Job site fuel efficiency, which contributes to reductions of GHG emissions, is strongly considered in our new product development efforts. By developing products, services and solutions that increase customer efficiency, we are also reducing the emissions that would otherwise have been generated from the use of less efficient products or solutions.

Carbon Research Investments

We recognize the need to reduce GHG accumulation in the atmosphere and also believe carbon can offer productive uses in a variety of applications. We are investing in research and advocating for policies that support these developments in diverse areas such as improved land management, restoration of degraded lands, and carbon capture and storage technologies.

Caterpillar invests in research aimed at carbon capture and storage (CCS) with the U.K. Energy Technologies Institute (ETI). We are a founding member and co-funder of the ETI, a collaboration between industry and the U.K. government to accelerate the development of technologies that address the challenges of climate change and provide affordable energy access. The U.K. is a good base for this program as it has been pursuing the target of an 80 percent CO2 reduction by 2050 for a number of years.

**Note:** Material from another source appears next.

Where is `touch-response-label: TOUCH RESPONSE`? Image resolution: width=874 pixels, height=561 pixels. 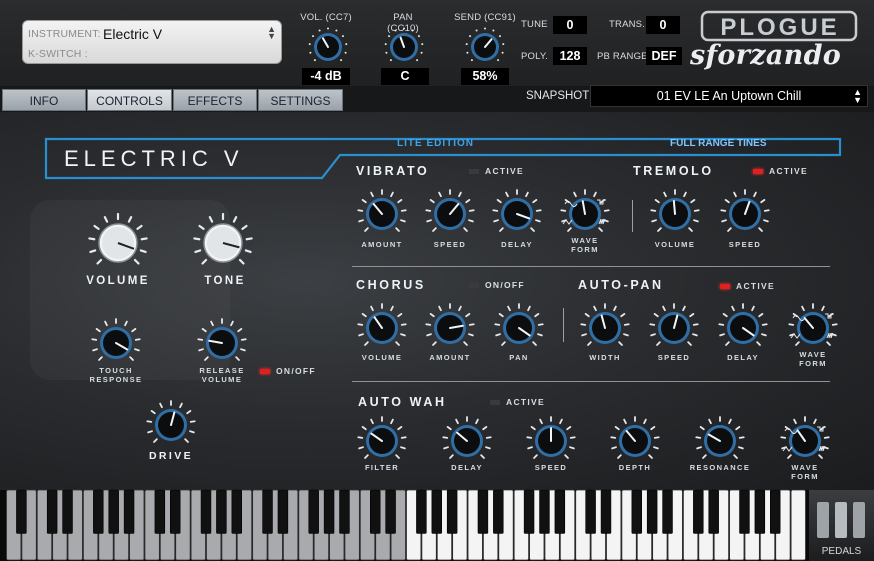
touch-response-label: TOUCH RESPONSE is located at coordinates (116, 375).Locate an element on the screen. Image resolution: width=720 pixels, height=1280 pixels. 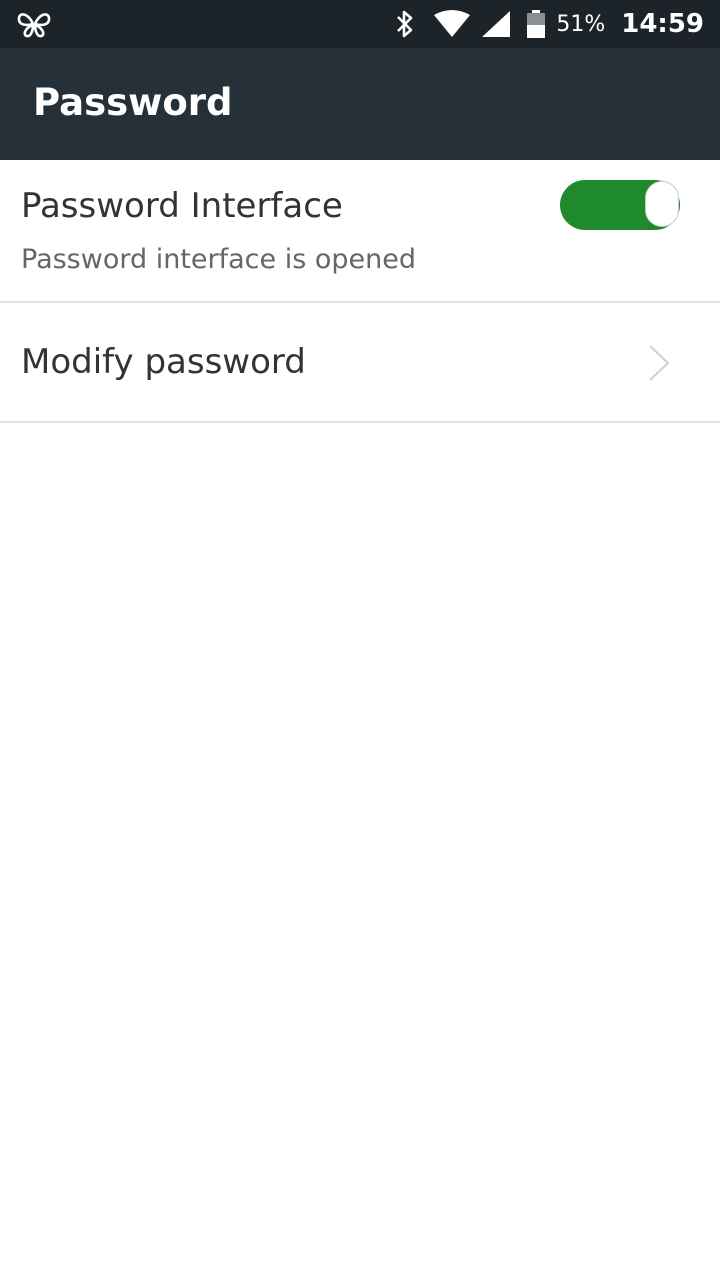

To accelerate the deployment of new, low-carbon energy technologies, ETI has a budget of up to $75 million per year to fund a portfolio of technology development and demonstration projects across a wide energy spectrum, including distributed energy; offshore wind power; marine power technologies; energy infrastructure; transport, including heavy-duty vehicles; CCS; bio-energy and demand-side management for buildings. As part of its program, ETI has created a suite of modeling tools to understand the elements of such a low carbon energy system and then optimize the system for robustness, lowest cost and other criteria. The modeling work has also guided their strategic investment in critical low-carbon technology development projects. These projects bridge the gap between laboratory scale research and development and commercial deployment of large-scale engineering projects.

In 2015, Caterpillar Oil & Gas accepted an award of excellence from the World Bank Global Gas Flaring Reduction Partnership on behalf of Hess Corporation and GTUIT, a manufacturer of mobile gas treatment systems in which Caterpillar has made an equity investment. Hess is using 15 of GTUIT’s mobile gas capture and natural gas extraction units at well sites in North Dakota’s Bakken oilfield.

The use of CCS technologies has the potential to significantly reduce emissions from fossil fuel power stations if proven in industrial applications. The ETI carbon capture and storage work includes research on power station-scale technology, evaluating a number of technologies that absorb CO2 from the power station flue gas and then desorb the CO2 to be piped to a storage reservoir. Design guidelines for piping and pumping of CO2 and review of new CCS technologies are being evaluated as technology companies and universities develop them. In addition, Caterpillar supported ETI research to look at mineralization, although energy consumption of this technology is currently too high to justify its deployment in the short term.

Additionally, Caterpillar is a member of the project advisory group for the Midwest Geological Sequestration Consortium. In 2012, the Consortium began a CO2 storage project in Decatur, Illinios, with a goal to successfully demonstrate large-scale, deep saline geological storage of 1 million metric tons (1.1 million U.S. tons) of CO2.